NO ALLE CODE. Fare un po’ di coda alla cassa è accettabile, ma se questa diventa troppo lunga l’impatto sul business del negozio è preoccupante. Il 42% dei consumatori europei dichiara che meno vale il prodotto che desiderano acquistare, meno sono disposti a lunghe attese in coda, mentre il 28% attende pazientemente in coda solo se ha già impiegato molto tempo a scegliere gli articoli.

C’è poi un 29% di consumatori che spesso lascia la merce e se ne va se c’è coda e un 25% che va a fare lo stesso acquisto in un altro negozio. Per 1 consumatore su 5, infine, è inaccettabile che al giorno d’oggi si debba ancora perdere tempo in coda.

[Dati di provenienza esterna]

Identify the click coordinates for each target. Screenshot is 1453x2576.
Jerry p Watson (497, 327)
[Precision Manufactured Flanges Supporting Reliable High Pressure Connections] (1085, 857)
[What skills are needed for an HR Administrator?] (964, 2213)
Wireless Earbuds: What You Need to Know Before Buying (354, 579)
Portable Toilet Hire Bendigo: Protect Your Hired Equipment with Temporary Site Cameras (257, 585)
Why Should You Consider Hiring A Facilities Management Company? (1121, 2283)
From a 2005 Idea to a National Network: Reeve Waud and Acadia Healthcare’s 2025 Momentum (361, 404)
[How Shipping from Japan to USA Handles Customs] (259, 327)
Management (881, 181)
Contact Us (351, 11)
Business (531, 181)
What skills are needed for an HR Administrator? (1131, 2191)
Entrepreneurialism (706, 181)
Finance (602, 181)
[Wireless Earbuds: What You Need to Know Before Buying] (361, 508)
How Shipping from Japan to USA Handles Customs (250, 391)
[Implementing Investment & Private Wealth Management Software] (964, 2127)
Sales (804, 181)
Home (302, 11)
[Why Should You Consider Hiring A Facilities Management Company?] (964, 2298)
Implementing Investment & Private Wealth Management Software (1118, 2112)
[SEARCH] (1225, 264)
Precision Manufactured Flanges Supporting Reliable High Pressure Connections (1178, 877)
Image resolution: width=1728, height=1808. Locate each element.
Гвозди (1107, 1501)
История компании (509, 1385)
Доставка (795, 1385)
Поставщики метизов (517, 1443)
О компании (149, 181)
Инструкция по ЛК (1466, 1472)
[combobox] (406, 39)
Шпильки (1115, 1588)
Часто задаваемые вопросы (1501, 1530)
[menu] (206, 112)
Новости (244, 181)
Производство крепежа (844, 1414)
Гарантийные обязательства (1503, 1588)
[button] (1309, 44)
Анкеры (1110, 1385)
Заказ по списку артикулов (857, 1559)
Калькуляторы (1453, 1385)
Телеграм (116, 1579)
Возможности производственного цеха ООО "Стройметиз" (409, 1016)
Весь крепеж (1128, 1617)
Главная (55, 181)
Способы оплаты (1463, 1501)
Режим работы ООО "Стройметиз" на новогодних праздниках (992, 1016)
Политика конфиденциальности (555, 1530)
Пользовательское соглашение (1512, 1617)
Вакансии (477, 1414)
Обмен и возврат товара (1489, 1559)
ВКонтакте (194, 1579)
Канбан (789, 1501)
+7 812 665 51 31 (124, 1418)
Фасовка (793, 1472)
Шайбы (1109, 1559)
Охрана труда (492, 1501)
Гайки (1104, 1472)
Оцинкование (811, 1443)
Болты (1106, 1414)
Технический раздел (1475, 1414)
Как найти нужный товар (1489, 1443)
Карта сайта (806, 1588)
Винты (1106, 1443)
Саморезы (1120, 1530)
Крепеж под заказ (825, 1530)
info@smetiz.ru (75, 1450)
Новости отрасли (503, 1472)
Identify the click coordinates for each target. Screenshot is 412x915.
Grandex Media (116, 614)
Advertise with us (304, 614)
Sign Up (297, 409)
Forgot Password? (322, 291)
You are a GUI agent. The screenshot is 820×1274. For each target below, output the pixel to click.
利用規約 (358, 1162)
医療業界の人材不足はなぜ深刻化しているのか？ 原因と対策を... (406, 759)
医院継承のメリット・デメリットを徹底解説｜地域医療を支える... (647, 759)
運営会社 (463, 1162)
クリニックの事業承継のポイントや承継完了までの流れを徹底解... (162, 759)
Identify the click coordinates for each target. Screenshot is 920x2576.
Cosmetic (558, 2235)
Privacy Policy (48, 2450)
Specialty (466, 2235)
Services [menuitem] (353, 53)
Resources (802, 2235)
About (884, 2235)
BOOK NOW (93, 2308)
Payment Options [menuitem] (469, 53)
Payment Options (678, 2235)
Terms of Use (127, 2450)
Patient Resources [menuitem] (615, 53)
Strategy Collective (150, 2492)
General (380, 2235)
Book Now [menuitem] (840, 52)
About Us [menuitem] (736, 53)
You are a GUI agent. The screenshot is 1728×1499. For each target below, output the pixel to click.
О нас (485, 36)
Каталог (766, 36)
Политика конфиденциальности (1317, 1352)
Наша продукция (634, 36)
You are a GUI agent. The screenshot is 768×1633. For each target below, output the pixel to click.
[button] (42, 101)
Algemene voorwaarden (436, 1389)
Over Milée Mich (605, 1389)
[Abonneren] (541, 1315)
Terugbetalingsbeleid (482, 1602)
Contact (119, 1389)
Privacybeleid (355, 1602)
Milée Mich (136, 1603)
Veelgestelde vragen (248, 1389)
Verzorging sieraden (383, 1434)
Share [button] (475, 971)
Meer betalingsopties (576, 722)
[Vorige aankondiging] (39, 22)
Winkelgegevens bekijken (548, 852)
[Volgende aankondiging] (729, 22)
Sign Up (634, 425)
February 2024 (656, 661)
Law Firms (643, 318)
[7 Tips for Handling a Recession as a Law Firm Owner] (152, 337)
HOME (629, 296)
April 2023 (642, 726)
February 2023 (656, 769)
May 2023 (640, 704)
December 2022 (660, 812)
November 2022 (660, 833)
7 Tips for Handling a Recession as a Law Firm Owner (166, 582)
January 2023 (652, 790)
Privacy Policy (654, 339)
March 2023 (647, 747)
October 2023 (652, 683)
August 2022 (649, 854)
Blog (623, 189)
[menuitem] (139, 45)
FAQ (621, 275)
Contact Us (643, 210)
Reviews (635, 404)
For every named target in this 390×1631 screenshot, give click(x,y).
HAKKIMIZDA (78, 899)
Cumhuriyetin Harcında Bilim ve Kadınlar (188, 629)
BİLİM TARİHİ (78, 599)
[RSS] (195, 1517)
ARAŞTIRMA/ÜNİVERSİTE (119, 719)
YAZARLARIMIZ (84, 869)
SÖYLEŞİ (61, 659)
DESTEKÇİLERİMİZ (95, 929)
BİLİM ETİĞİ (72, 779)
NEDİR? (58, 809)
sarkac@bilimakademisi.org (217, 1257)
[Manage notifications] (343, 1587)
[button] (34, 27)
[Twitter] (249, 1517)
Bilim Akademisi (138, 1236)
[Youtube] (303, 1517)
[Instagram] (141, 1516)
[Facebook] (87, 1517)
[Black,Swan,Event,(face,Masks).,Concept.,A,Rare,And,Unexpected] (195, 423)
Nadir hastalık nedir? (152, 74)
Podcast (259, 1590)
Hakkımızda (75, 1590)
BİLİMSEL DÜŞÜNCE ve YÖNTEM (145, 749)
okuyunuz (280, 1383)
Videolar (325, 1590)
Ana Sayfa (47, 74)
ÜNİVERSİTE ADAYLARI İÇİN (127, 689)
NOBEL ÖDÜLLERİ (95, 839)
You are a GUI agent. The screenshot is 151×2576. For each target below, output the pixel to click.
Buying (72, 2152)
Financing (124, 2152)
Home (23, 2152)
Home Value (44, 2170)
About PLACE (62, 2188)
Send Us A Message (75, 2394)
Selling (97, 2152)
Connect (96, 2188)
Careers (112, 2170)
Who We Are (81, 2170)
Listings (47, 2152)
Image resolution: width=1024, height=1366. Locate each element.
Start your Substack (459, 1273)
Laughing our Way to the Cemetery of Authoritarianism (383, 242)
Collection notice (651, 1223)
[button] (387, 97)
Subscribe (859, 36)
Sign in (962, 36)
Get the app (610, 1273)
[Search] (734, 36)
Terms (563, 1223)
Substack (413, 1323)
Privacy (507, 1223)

NUOVE TECNOLOGIE. Globalmente, il 42% dei consumatori europei vorrebbe poter disporre di modalità di pagamento in mobilità presso il negozio. A trascinare questa percentuale è l’Italia, dove ben il 66% del campione le chiede a gran voce, al contrario di Germania e UK, dove, rispettivamente, solo il 30% e 32% sembra preoccuparsene.

Le motivazioni dei fautori dei mobile payment sono, nell’ordine: maggiore rapidità nel pagare l’acquisto, meno coda, eliminazione dei contanti, maggiore semplicità e comodità. Chi invece non vuole questo tipo di funzionalità, non è interessato principalmente per preoccupazioni relative alla sicurezza (soprattutto i tedeschi).

PERSONALIZZATO E' MEGLIO. Un'altra caratteristica tutta tricolore è la passione per le promozioni e le offerte personalizzate.

Il 90% del campione italiano dichiara di apprezzare offerte e promozioni da parte dei brand; l’89% (rispetto al 72% della media europea) vede con favore promo personalizzati; il 70% (rispetto al 58% medio europeo) valuta positivamente un’esperienza di shopping personalizzata in tutti i suoi aspetti, in particolare il segmento di intervistati under 30 e quello con maggiore potere di spesa.

La disponibilità in negozio di tecnologia in grado di semplificare, velocizzare e migliorare l’esperienza d’acquisto viene vista con grande favore dall’intero campione europeo. I benefici evidenziati dal campione sono, in particolare: miglioramento del servizio al cliente (57% del campione globale); velocizzazione della procedura di pagamento (53%); meno attesa in coda (53%); maggior comodità e migliore esperienza d’acquisto (33%). Appena 1 intervistato su 10 mostra una certa diffidenza verso strumenti tecnologici presenti in negozio.